-------- Exercise input

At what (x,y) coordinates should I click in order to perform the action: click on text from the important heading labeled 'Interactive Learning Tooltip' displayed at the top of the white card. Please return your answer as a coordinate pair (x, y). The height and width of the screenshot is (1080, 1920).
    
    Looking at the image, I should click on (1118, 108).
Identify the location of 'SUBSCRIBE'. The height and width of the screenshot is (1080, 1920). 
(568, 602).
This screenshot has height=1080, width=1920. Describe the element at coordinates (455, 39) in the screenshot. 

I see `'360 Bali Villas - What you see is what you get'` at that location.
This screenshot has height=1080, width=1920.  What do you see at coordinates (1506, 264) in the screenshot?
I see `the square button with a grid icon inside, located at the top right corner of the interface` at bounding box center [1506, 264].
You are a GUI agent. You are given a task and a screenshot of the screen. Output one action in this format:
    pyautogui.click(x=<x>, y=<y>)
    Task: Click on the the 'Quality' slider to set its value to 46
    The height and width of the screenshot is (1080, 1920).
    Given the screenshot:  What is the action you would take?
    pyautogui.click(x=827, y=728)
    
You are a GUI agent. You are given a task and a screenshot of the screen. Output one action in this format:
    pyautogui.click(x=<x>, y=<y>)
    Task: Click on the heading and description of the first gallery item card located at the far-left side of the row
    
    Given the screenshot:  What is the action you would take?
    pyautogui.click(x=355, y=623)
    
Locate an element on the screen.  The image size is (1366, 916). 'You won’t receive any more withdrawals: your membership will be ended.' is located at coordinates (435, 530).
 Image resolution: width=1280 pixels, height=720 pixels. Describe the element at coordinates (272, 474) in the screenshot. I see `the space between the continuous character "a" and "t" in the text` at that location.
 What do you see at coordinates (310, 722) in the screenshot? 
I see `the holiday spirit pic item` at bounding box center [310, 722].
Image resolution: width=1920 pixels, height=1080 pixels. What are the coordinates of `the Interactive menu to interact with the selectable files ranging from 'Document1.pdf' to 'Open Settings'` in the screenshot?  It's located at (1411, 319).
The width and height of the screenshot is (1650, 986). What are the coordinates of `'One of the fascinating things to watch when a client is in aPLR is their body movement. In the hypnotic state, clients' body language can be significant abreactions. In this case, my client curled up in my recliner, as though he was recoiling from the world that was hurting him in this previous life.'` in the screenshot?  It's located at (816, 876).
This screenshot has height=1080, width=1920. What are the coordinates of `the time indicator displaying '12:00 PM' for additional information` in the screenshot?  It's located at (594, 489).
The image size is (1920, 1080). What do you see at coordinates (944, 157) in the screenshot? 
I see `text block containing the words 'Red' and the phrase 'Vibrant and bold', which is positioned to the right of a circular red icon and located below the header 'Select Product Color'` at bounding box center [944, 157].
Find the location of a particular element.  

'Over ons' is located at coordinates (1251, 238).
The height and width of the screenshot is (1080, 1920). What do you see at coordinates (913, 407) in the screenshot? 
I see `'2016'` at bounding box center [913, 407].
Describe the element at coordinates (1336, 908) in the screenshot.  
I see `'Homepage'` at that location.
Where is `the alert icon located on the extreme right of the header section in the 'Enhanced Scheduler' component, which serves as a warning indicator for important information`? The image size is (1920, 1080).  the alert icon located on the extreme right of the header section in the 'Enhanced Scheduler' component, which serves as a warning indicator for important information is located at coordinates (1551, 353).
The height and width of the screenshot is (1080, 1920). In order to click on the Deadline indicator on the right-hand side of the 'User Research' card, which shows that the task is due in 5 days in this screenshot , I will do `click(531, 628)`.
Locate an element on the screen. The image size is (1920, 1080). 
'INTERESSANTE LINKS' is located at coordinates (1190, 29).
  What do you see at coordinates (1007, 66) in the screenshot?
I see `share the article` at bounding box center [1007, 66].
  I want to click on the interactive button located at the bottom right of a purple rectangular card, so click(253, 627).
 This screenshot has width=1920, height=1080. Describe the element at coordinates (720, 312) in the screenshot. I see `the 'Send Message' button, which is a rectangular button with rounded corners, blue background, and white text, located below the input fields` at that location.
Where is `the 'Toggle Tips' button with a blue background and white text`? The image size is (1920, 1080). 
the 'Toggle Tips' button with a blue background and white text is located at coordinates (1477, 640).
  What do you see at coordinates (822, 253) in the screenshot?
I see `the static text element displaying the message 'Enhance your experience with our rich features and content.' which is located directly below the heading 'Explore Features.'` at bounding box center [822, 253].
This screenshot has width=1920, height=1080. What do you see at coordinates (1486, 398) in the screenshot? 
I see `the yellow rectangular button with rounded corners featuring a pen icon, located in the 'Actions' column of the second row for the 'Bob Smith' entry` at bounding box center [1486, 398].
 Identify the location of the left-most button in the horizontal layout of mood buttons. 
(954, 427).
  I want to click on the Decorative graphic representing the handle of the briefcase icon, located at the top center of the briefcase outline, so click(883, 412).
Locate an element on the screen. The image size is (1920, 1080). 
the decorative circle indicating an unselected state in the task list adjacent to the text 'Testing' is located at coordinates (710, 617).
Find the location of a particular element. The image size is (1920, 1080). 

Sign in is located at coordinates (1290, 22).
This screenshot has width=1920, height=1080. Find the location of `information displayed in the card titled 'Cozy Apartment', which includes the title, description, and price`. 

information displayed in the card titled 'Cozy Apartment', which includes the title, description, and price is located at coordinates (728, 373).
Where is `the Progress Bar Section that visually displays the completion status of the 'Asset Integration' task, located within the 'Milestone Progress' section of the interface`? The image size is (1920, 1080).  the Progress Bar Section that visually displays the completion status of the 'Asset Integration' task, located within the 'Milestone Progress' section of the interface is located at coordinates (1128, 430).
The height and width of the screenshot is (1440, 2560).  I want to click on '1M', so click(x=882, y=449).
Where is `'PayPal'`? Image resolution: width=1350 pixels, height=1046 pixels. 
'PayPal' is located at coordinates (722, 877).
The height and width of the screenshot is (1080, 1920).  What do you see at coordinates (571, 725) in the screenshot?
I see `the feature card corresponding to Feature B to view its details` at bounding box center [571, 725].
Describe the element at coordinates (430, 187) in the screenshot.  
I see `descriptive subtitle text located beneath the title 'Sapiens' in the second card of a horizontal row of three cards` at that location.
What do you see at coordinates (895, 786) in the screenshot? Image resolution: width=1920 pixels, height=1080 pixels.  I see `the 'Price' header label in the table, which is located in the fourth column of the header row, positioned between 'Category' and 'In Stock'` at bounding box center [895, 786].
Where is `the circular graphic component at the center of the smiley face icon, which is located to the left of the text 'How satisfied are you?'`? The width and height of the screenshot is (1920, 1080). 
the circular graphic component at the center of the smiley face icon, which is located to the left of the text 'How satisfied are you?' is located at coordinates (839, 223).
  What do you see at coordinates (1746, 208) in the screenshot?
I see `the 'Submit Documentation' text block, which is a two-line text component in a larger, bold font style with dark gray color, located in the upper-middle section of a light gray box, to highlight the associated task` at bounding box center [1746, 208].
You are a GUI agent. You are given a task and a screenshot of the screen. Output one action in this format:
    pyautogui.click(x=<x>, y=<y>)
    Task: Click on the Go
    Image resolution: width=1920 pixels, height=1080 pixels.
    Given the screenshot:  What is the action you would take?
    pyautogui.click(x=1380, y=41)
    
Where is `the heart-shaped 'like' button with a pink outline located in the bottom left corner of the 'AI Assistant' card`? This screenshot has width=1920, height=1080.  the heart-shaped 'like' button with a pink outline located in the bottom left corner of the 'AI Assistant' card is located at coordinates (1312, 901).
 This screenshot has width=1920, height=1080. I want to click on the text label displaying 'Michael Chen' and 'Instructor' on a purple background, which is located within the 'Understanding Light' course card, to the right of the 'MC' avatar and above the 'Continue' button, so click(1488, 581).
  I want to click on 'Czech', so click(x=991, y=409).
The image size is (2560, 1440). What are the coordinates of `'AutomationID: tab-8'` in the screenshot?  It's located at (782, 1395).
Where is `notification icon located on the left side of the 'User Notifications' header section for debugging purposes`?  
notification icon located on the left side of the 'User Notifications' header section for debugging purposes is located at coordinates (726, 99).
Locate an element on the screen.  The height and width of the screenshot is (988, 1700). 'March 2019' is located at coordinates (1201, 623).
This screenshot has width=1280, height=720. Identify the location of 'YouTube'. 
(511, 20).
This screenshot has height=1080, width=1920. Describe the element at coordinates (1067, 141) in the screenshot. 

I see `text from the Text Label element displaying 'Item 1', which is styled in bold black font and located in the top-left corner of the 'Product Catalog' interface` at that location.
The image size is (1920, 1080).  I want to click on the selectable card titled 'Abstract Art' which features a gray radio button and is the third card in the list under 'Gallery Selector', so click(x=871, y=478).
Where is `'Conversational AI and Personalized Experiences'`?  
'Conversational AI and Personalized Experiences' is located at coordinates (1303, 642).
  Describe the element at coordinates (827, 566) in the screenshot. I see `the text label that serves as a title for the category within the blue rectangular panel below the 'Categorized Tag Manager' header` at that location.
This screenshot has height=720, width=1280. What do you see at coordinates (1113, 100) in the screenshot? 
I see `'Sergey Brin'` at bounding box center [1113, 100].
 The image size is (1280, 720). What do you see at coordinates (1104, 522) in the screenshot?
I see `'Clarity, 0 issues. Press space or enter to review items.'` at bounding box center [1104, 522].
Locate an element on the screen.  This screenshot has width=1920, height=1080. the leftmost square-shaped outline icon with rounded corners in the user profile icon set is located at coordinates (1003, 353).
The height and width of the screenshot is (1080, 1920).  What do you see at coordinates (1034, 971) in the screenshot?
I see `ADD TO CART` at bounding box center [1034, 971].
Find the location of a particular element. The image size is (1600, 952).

----------------

Copy everything from the start of the records down to the line containing "Villas - What", keeping each line identical to the original.

• Right answer:
At what (x,y) coordinates should I click in order to perform the action: click on text from the important heading labeled 'Interactive Learning Tooltip' displayed at the top of the white card. Please return your answer as a coordinate pair (x, y). The height and width of the screenshot is (1080, 1920).
    
    Looking at the image, I should click on (1118, 108).
Identify the location of 'SUBSCRIBE'. The height and width of the screenshot is (1080, 1920). 
(568, 602).
This screenshot has height=1080, width=1920. Describe the element at coordinates (455, 39) in the screenshot. 

I see `'360 Bali Villas - What you see is what you get'` at that location.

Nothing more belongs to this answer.